Bronwyn T. Williams, Director
If you’ve ever heard someone from the University Writing Center talk about what we do here you’ve likely heard them say that our goal is to do more than help a writer simply “fix” a current draft. We also want to provide ideas and strategies to help that person become a stronger writer in the future. Some of these suggestions are nuts and bolts suggestions about organization or revision or grammar and usage. Yet we also believe that writing well involves more than just mastering a set of skills. The writing processes we use, as well as how confident and motivated we feel to work on a piece of writing, can be crucial to how successfully any writer navigates new writing challenges.
Talk to many university students – or, quite frankly, most people in the culture – and you will hear people say things such as “I just can’t write,” or “I’m not a born writer.” After years of unproductively harsh criticism, rather than constructive instruction, they have internalized a belief that there is some kind of hidden magic to being a good writer, and that they don’t have it. The truth is, that writing well takes time, practice, failure, revision, advice, and is an ongoing, life-long learning process for all of us. There are simply no “born writers.”
In recent research of mine, I have been focusing on what makes people feel anxious about, or confident in, their reading and writing abilities at a given moment. Put more simply, what makes a person feel literate at one time and not another. Many factors facilitate or obstruct such a feeling of agency for people. A new technology can make writing suddenly much easier, or can make previously simple actions complicated and confusing. A teacher’s response to a writing assignment can be dismissive and discouraging, or offer encouraging suggestions for revision that make a writer feel that success is possible.
Culture, material conditions, language, and many other factors shape all writers’ perceptions of agency. All of these external influences result in experiences, emotions, and memories that also shape such perceptions. My research on how these factors influence student writers took place in part at the UofL University Writing Center as well as with students in the United Kingdom and Kazakhstan, (the book is titled Literacy Practices and Perceptions of Agency: Composing Identities).

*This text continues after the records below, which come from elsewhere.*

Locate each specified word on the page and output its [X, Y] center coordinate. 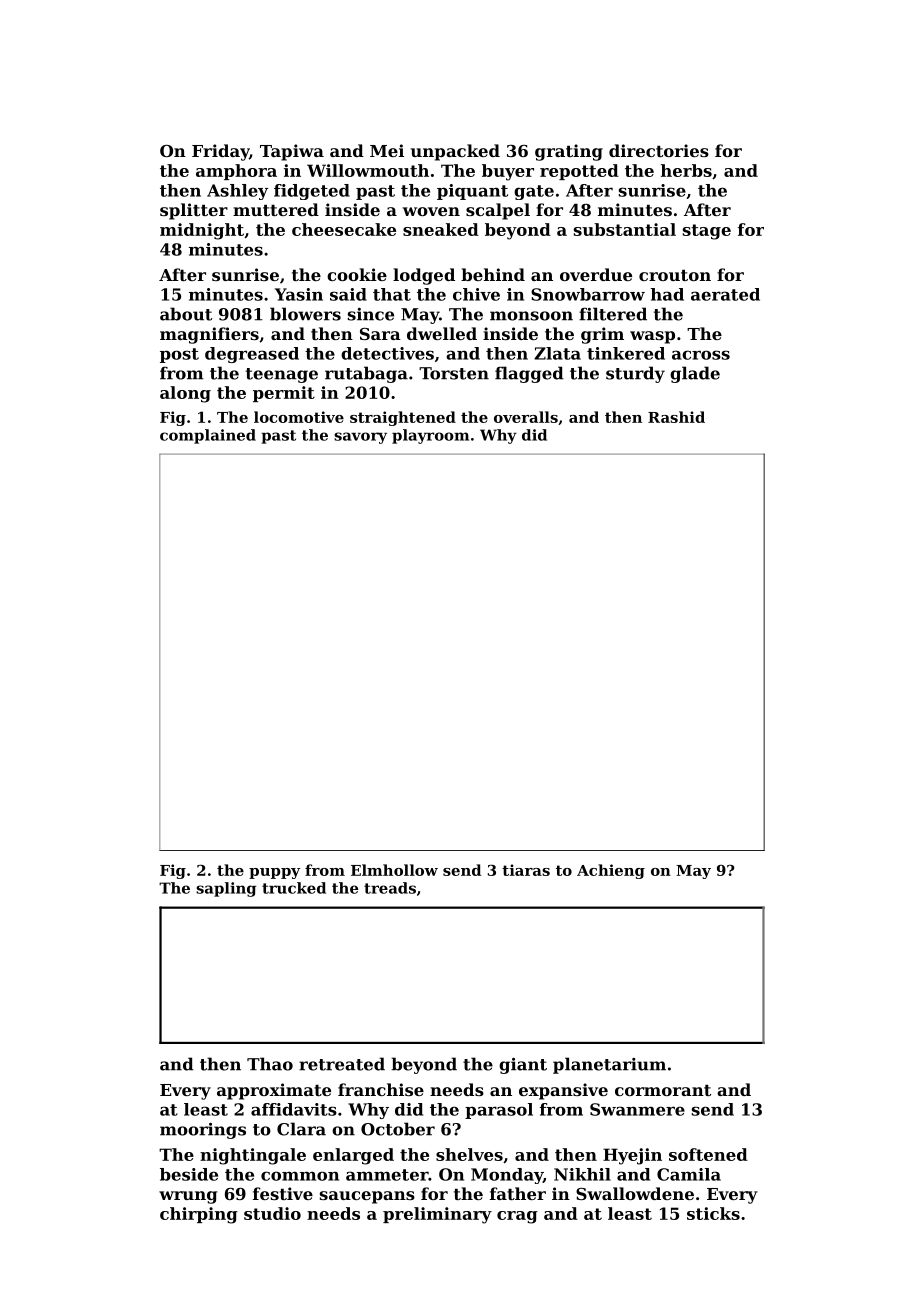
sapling [226, 889]
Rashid [676, 417]
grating [569, 152]
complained [208, 436]
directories [659, 150]
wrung [188, 1197]
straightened [403, 418]
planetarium [609, 1065]
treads [390, 888]
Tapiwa [292, 152]
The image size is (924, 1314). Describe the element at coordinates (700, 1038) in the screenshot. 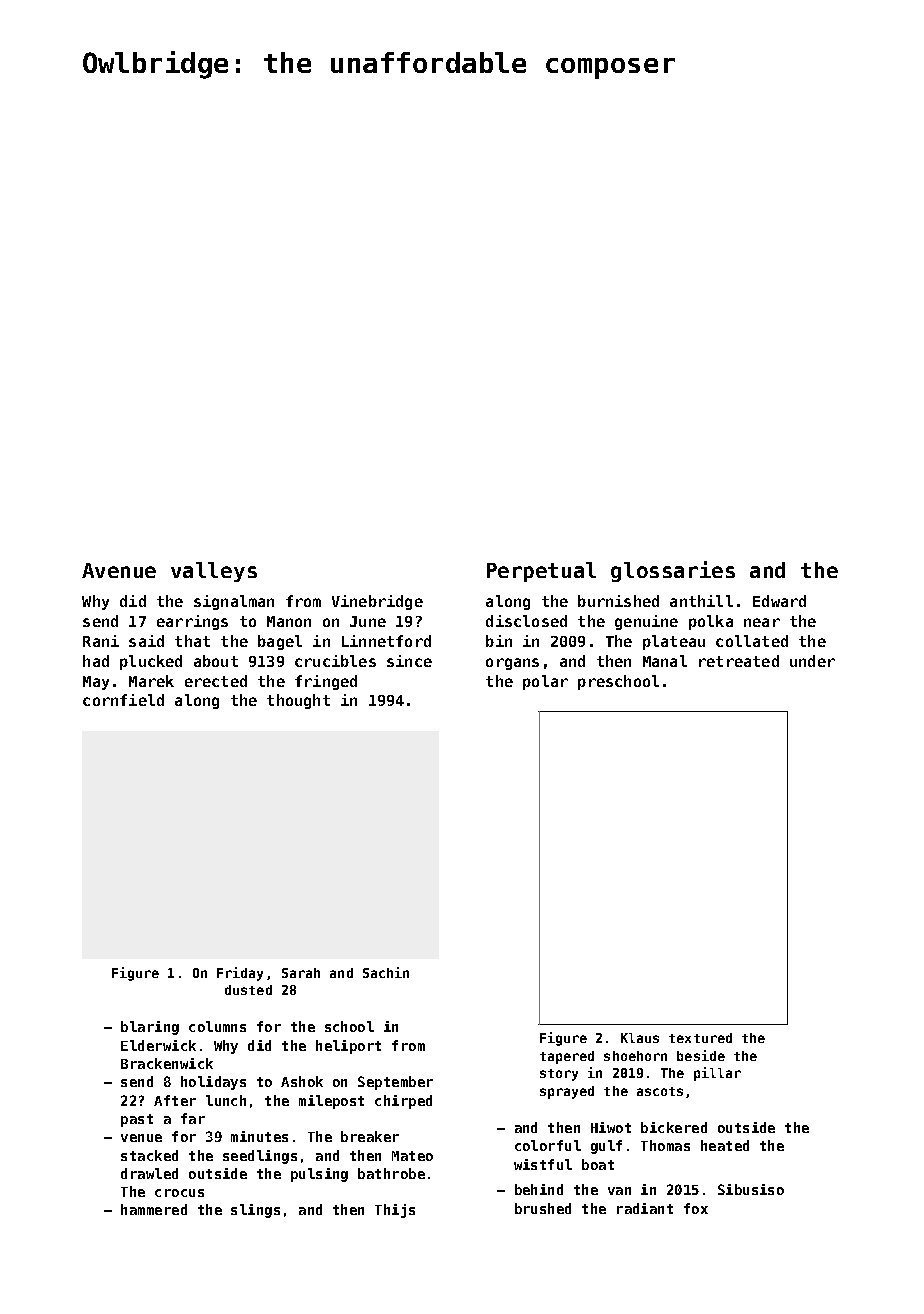

I see `textured` at that location.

In this research, I drew on research in psychology and neuroscience, as well as other fields, to understand how writers’ sense of confidence could vary dramatically from one context to another and how that affected their abilities to write successfully. A student could write well in one course, and struggle in a new course, even in the same major, when facing a new genre. Another student could excel at writing at work, but not at school. Each experience creates a different emotional memory that will influence how that student both thinks and feels about a similar writing situation the next time it comes up. Research in psychology on emotion, memory, and motivation, illustrates how important the kinds of response we provide as writing consultants and teachers is to the ways in which students approach their writing.
At the University Writing Center, we have incorporated some of the ideas from this research into the ways we work with writers. We are developing strategies that help writers approach revision, even substantial revision that will require a great deal of work, with more confidence in their abilities to do such difficult work, and more internal motivation to complete the work. One key part of this approach is helping writers understand that their struggles and anxieties are not unique to them, but typical of all writers, from first-year students to famous novelists. We sometimes take the time to talk about how learning anything is first a struggle, but one that they can work through. Writing is not an innate gift, but a learned activity that gets better with practice. That knowledge alone, research has shown, can result in significant changes in how willing student writers may be to put in the hours and effort to improve their work. We both give students strategies for improving as well as talk to them about how, like all writers, they have strengths, challenges, and the abilities to keep learning.
My research is just one example of the ongoing research about writing and the teaching of writing that takes place at the University Writing Center. We are, as our mission statement points out, “committed to being part of ongoing scholarly conversations about the teaching of writing.” You can see this research reflected in work that Cassandra Book, our Associate Director, did on our Virtual Writing Center, or by the publications and graduate student projects that you can find listed on our website, or the conferences at which our staff present each year. An essential part of being a research university is the idea that we should use our research to contribute to knowledge in our field and enhance the educational experiences of our students. We’re looking forward to the start of the spring semester and to helping all writers find the strategies, and confidence, that will offer them the chance to express their ideas as clearly and creatively as possible.